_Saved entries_
=== Section Start ===
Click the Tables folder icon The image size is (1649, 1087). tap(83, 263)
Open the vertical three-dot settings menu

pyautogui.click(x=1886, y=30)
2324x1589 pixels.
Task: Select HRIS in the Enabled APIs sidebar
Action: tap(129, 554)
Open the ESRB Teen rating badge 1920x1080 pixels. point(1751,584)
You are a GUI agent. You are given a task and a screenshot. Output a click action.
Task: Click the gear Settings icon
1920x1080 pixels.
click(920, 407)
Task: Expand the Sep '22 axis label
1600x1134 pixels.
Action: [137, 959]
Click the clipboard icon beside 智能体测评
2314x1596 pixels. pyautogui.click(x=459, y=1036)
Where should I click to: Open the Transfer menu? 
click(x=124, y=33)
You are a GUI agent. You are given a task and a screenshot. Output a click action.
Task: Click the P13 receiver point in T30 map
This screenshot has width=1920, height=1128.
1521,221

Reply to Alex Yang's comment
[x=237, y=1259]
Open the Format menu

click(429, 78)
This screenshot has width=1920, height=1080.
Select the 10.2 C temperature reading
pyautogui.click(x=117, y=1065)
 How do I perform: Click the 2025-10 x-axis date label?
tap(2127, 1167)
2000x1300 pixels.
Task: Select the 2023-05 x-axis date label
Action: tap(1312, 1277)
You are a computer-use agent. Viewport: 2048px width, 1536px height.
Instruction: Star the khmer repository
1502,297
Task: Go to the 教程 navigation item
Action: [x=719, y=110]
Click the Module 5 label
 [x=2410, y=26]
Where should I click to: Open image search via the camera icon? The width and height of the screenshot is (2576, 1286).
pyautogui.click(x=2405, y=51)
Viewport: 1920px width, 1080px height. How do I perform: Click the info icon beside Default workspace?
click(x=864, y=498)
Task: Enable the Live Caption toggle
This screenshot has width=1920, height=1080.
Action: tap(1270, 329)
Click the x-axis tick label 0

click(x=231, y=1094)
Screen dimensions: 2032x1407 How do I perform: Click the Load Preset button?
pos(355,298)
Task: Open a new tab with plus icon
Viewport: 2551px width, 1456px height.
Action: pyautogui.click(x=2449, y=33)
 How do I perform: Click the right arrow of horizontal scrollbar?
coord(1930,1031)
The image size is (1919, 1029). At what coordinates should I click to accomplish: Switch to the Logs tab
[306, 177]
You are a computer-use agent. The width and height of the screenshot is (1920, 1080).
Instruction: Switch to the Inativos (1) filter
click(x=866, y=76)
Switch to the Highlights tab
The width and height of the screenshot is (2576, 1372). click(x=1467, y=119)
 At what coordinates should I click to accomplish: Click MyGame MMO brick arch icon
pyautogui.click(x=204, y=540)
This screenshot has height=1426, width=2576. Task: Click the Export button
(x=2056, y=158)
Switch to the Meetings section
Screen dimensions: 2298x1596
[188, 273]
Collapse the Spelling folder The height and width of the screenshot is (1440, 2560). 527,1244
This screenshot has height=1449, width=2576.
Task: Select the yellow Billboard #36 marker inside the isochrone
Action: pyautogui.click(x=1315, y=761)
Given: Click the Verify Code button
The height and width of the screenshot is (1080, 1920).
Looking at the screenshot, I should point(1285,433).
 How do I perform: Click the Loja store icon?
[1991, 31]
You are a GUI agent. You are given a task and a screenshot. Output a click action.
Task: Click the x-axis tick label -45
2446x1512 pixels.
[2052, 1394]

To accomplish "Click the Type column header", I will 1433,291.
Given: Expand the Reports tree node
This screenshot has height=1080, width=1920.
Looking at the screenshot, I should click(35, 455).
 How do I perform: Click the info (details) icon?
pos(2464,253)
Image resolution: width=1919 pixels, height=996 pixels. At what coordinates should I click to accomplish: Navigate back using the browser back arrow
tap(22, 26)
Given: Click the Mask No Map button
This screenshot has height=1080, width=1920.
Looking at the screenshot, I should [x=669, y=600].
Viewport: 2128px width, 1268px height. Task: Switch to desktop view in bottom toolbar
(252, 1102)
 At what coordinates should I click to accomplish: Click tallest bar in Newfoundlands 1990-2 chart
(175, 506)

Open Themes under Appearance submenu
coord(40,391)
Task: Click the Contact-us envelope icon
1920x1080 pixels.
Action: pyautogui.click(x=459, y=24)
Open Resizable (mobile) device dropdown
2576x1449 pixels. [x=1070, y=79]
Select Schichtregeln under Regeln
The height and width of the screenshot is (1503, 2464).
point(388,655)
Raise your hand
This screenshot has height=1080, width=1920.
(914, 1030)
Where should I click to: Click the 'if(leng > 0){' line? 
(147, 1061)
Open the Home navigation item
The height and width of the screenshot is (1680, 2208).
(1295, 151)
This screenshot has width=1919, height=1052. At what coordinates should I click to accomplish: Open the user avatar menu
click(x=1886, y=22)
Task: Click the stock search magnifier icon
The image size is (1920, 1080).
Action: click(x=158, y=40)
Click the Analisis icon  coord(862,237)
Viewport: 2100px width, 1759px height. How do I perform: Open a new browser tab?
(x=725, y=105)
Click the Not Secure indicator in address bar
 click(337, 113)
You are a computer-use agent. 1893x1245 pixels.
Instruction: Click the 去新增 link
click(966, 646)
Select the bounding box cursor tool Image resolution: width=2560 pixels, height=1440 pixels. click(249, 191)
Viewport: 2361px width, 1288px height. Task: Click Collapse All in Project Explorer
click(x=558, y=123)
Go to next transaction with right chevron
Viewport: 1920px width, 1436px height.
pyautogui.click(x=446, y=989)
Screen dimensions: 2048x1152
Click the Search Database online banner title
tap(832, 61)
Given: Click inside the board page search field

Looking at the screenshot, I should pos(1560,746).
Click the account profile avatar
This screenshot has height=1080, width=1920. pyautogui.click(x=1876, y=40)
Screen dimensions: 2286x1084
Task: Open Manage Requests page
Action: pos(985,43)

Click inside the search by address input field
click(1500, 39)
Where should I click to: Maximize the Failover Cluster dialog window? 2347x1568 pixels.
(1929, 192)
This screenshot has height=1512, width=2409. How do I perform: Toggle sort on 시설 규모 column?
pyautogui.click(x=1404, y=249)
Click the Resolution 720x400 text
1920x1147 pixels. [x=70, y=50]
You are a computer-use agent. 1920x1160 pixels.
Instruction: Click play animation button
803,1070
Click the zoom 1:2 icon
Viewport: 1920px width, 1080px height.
=== Section End ===
_ASSIGNMENT_
Transcribe, exactly as written, all lines of the entries above from the first to the one containing "Task: Enable the Live Caption toggle", and no more.

_OUTPUT_
Click the Tables folder icon The image size is (1649, 1087). tap(83, 263)
Open the vertical three-dot settings menu

pyautogui.click(x=1886, y=30)
2324x1589 pixels.
Task: Select HRIS in the Enabled APIs sidebar
Action: tap(129, 554)
Open the ESRB Teen rating badge 1920x1080 pixels. point(1751,584)
You are a GUI agent. You are given a task and a screenshot. Output a click action.
Task: Click the gear Settings icon
1920x1080 pixels.
click(920, 407)
Task: Expand the Sep '22 axis label
1600x1134 pixels.
Action: [137, 959]
Click the clipboard icon beside 智能体测评
2314x1596 pixels. pyautogui.click(x=459, y=1036)
Where should I click to: Open the Transfer menu? 
click(x=124, y=33)
You are a GUI agent. You are given a task and a screenshot. Output a click action.
Task: Click the P13 receiver point in T30 map
This screenshot has width=1920, height=1128.
1521,221

Reply to Alex Yang's comment
[x=237, y=1259]
Open the Format menu

click(429, 78)
This screenshot has width=1920, height=1080.
Select the 10.2 C temperature reading
pyautogui.click(x=117, y=1065)
 How do I perform: Click the 2025-10 x-axis date label?
tap(2127, 1167)
2000x1300 pixels.
Task: Select the 2023-05 x-axis date label
Action: tap(1312, 1277)
You are a computer-use agent. Viewport: 2048px width, 1536px height.
Instruction: Star the khmer repository
1502,297
Task: Go to the 教程 navigation item
Action: [x=719, y=110]
Click the Module 5 label
 [x=2410, y=26]
Where should I click to: Open image search via the camera icon? The width and height of the screenshot is (2576, 1286).
pyautogui.click(x=2405, y=51)
Viewport: 1920px width, 1080px height. How do I perform: Click the info icon beside Default workspace?
click(x=864, y=498)
Task: Enable the Live Caption toggle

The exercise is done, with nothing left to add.